The disturbing narrative of The Exorcist compels people to project outrageous ideas onto it, he concluded. “You often hear this about several movies, all of those coincidences,” he remarked. “I was just reading something on the internet about all the ill-watched incidents that befell Rosemary’s Baby.”
When it comes to a potential demonic invasion, experts are the best resource for help. I reached out to two in order to scrutinize the footage and provide their interpretation of the terrifying visage that seems to possess the little girl.
If it was a deliberate visual effect, it was a remarkably simple one, said Dana E. Glauberman, whose credits include dramas such as Up in the Air and Creed II, as well as VFX extravaganzas like The Mandalorian and the recent Ahsoka series. She also has supernatural cred, having edited Ghostbusters: Afterlife.
“I’d say her face does change…well, maybe not her entire face, but just her eyes,” Glauberman said. “I think it very well could have been done in color timing, where they darkened the area around her eyes for just those couple of frames.”
It’s so subtle and goes by so quickly, however, that if it was intentional, it was a very small adjustment. “I’d say it’s one frame of a change,” Glauberman said. “There very well could be a jump cut in there right after her eyes go dark, but the one frame looks like her eyes and her facial expression too. I’m shocked that you actually noticed that as a kid!”

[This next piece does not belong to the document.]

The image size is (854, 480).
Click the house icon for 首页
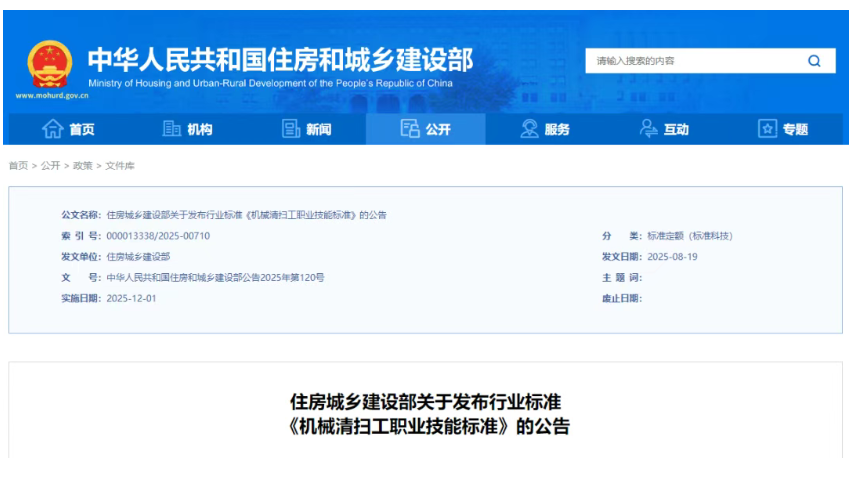point(52,129)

Todd Vaziri, a veteran visual effects artist and historian who has written extensively about vintage filmmaking techniques, agreed with Gay’s assessment that the “demon” hidden in this shot is really just a trick of the light from her nightgown and movement.
“I’m looking at your shot and I’m stepping through it, and I’m going to say that for the first part of the shot, you can see that her screen right eye is in shadow. She’s self-shadowing. Her brow is blocking the key light,” Vaziri said. “Then for one frame, it looks like both eyes now are completely black, and it’s a little…” He pauses, then laughs. “I’m just hanging on this frame and it’s freaky as hell.”

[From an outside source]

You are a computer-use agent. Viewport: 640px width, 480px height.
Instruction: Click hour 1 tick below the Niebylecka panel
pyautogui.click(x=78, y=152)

Freaky, but most likely accidental, according to Vaziri. “This seems to me like just a lighting issue,” he said. “Her natural movement moved both eye sockets for one frame out of the key light. And that’s the effect.”
Glauberman disagreed, maintaining that the change in Regan’s appearance is too stark. She thinks Friedkin must have darkened the sockets in that one frame. “It’s too perfect,” she said. “If she was just covering the light, why would the shadow be over her eyes and not her whole face?”
Vaziri, though, is sticking with the fluke theory. He believes you could probably find similar distortion in lots of movies, but it stands out in this case because The Exorcist is so disturbing. “This is not an abnormal thing. This happens all the time,” he said. “When great masterpieces exist, we put them under a microscope—especially when the movies have such lore as The Exorcist. The conspiracy theories and the mythology—you can’t control it.”
Maybe for once, the devil was actually not in the details. It’s a testament to the enduring power of The Exorcist that a single frame can still leave people unsettled half a century later.